The identified DEPs were compared in order to identify unique and shared molecular processes related to age‐ and HRT‐associated differences (Fig. 1). When postmenopausal non‐HRT women or HRT using women were compared to the premenopausal women, 93 shared proteins were identified in both comparisons indicating that the use of HRT does not affect the age‐related differences in the abundance of these proteins (Fig. 1A, Table S3, Supporting information). Moreover, 21 proteins were unique to non‐HRT vs. PRE comparison, and 58 to HRT users vs. PRE comparison. Furthermore, we identified 12 HRT‐associated proteins regardless the HRT type, 41 proteins specific to E2‐HRT, and 83 proteins specific to Tib‐HRT (Fig. 1B, Table S3, Supporting information).
Figure 1.
Characterization of female muscle proteome. (A) Venn diagram comparison of differentially expressed proteins (DEPs) in relation to the differences in age with or without hormone replacement therapy (HRT) treatments. (B) Venn diagram comparison of DEPs in relation to differences in the HRT specimen (E2‐based or tibolone‐based). (C) Comparison of quantitative proteomics data with literature findings. Twenty‐eight proteins were identified in previous proteomic studies by Théron et al. and Gueaugneau et al., while 93 of the proteins were novel. PRE = premenopausal group, non‐HRT = postmenopausal women not using HRT, E2‐HRT = postmenopausal women using 17β‐estradiol‐based HRT, Tib‐HRT = postmenopausal women using tibolone‐based.

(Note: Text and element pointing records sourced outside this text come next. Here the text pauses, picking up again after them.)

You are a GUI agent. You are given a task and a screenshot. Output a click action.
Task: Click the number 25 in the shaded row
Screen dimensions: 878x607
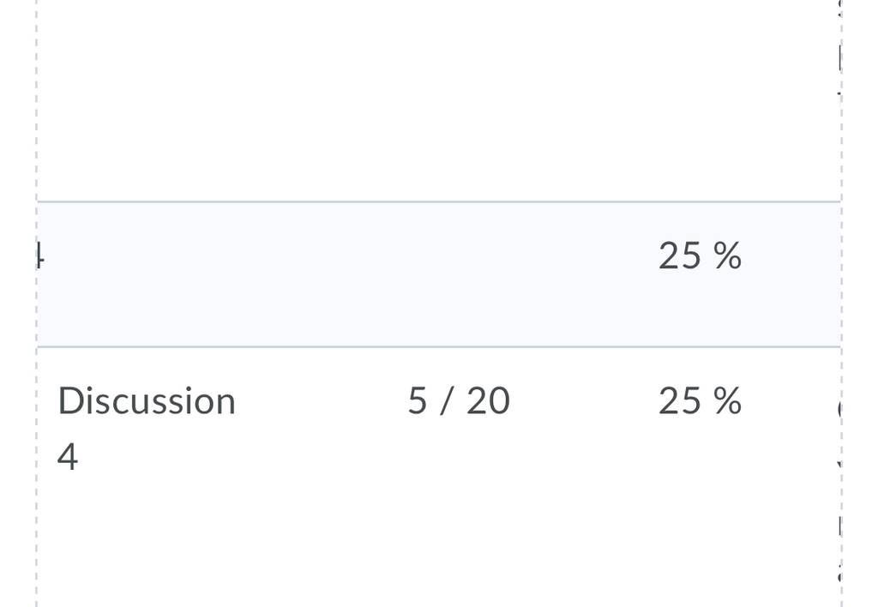pyautogui.click(x=680, y=255)
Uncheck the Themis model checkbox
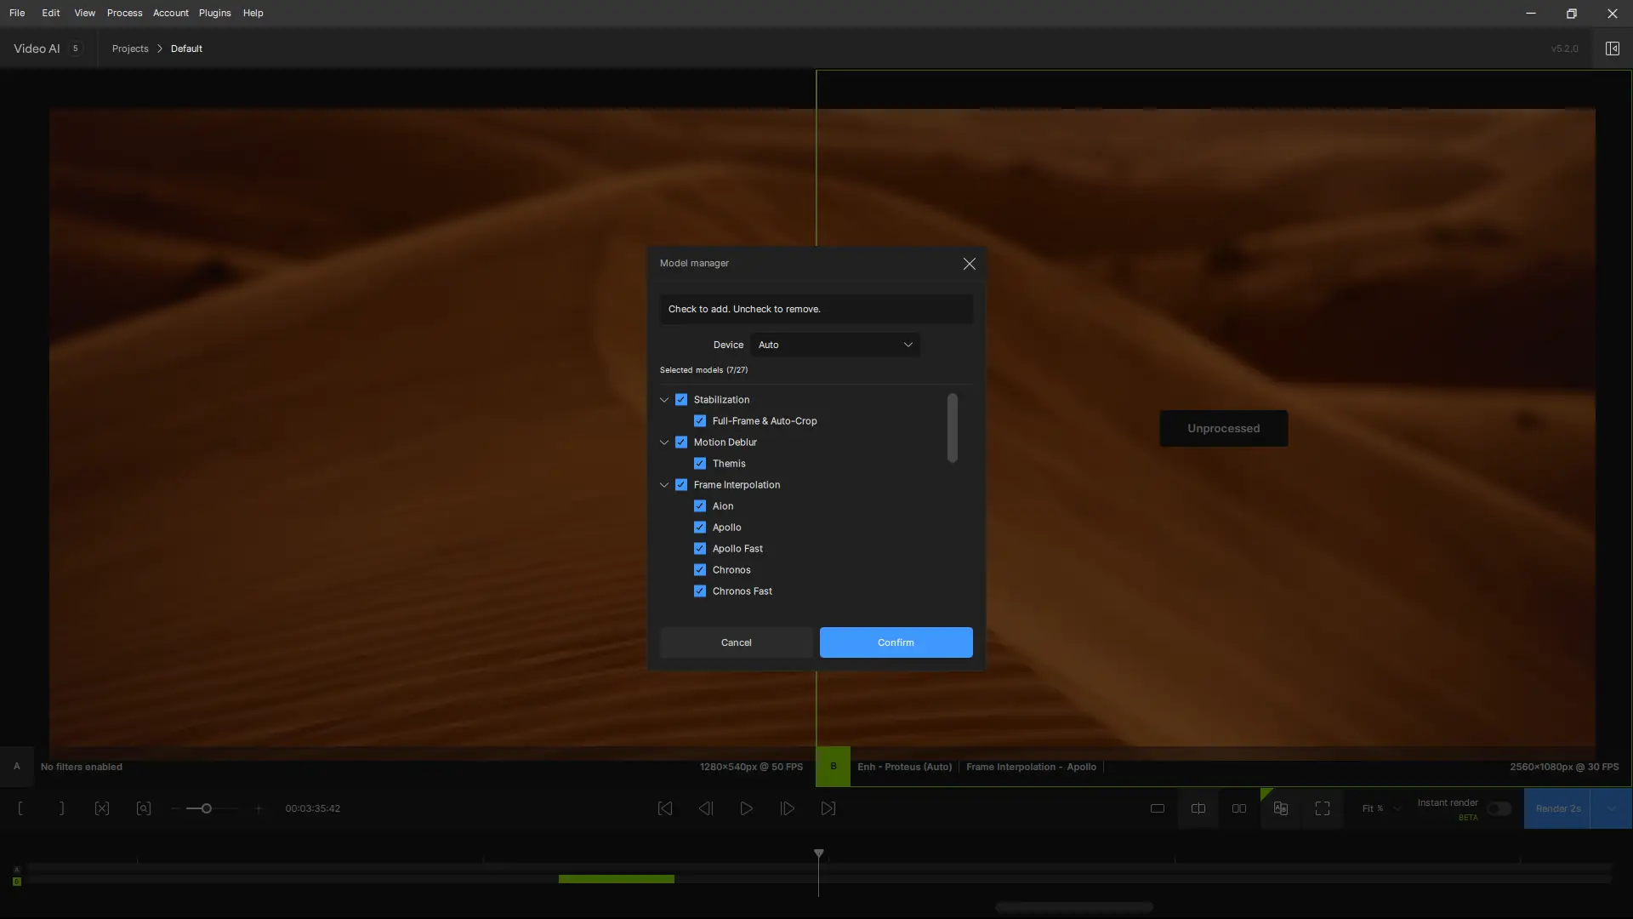1633x919 pixels. click(x=700, y=464)
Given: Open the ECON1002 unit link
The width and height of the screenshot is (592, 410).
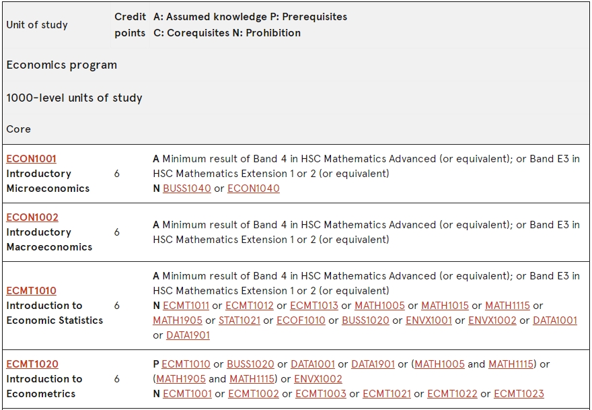Looking at the screenshot, I should (x=32, y=217).
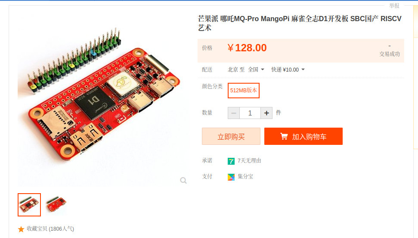Increase quantity with the plus button
The image size is (418, 238).
pos(266,113)
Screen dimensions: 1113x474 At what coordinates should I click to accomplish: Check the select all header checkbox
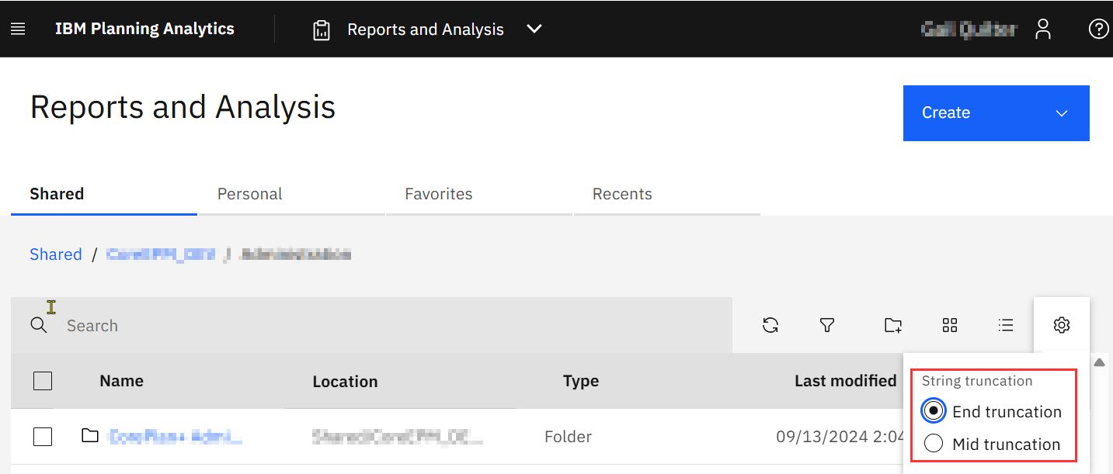pyautogui.click(x=43, y=381)
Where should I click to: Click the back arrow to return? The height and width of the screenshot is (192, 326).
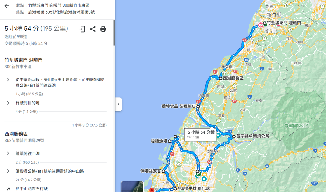point(7,6)
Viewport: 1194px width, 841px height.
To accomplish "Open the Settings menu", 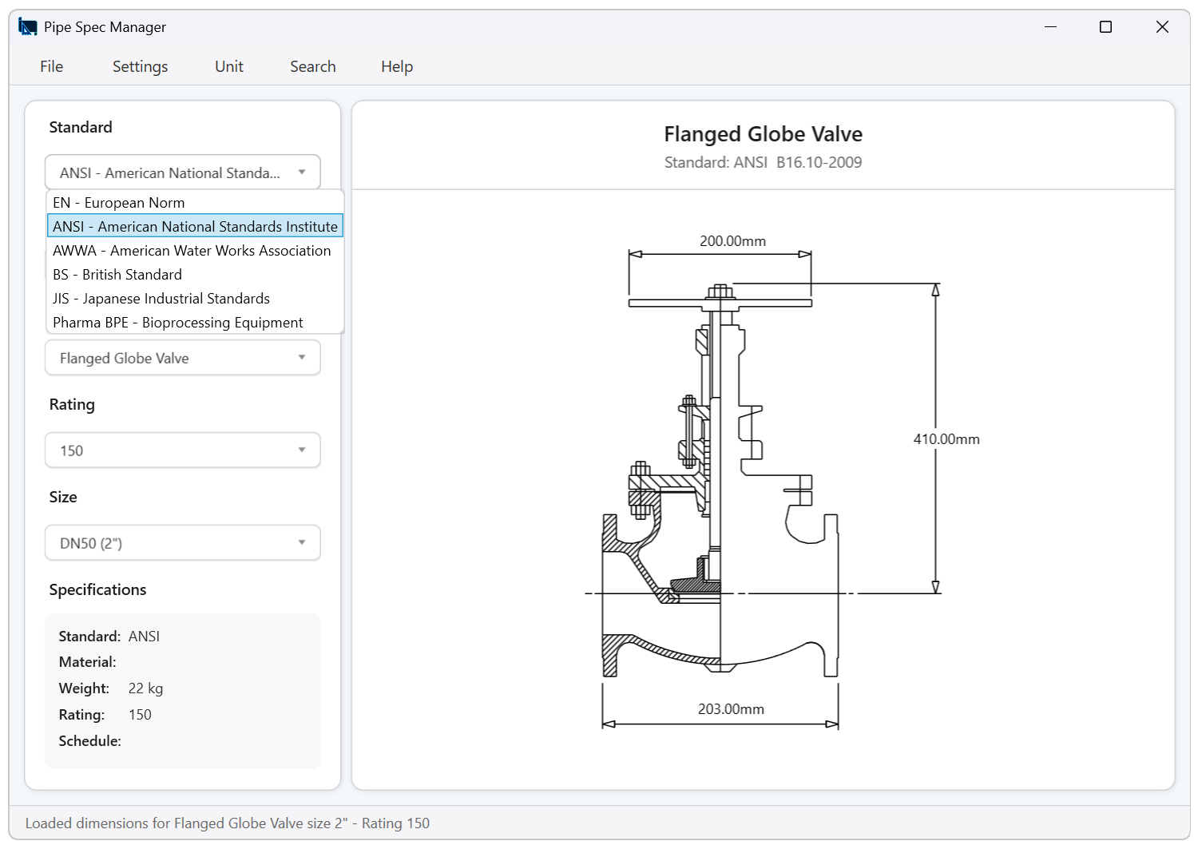I will pos(140,66).
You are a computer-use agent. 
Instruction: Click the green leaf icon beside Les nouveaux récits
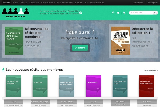(3, 70)
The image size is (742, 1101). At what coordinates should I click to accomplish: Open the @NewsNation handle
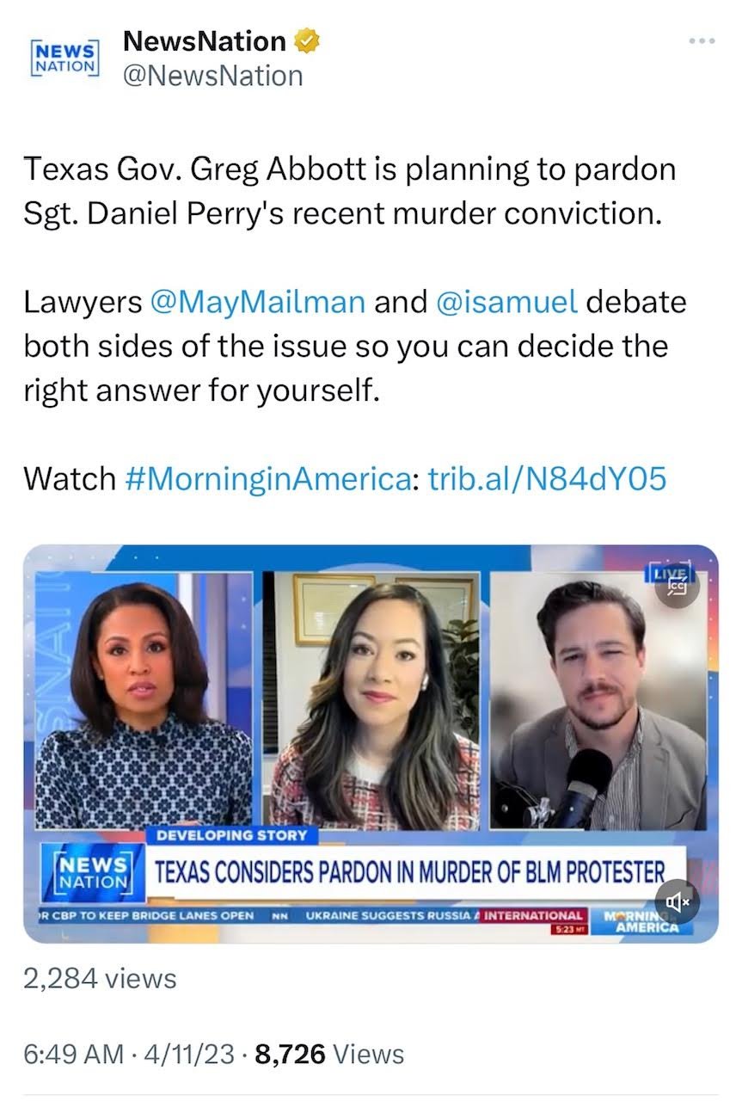tap(213, 77)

As a part of our validation scheme, we compared our results and the findings of previous muscle proteomics studies on postmenopausal aging between 56 and 78 years of age (Gueugneau et al., 2014; Theron et al., 2014). Among the age‐associated DEPs (114 proteins at low E2 background and 151 proteins at E2‐supplemented background), 27 proteins have been previously described (Fig. 1C, Table S3, Supporting information). In addition to previously known age‐associated DEPs, we identified 145 novel proteins to be associated with pre‐ to postmenopausal hormonal aging occurring between in 30–34 and 54–62 years of age. Seventy‐nine of them were present in both aging conditions with or without HRT. This indicates that although we were able to identify several novel muscle proteins with abundance influenced by aging, 54% of them were not sensitive to the use of HRT and, thus, potentially are not affected by the circulating level of E2. However, the use of same younger control group in both comparisons may decrease variation between comparisons and, thus, increase the similarity of the findings.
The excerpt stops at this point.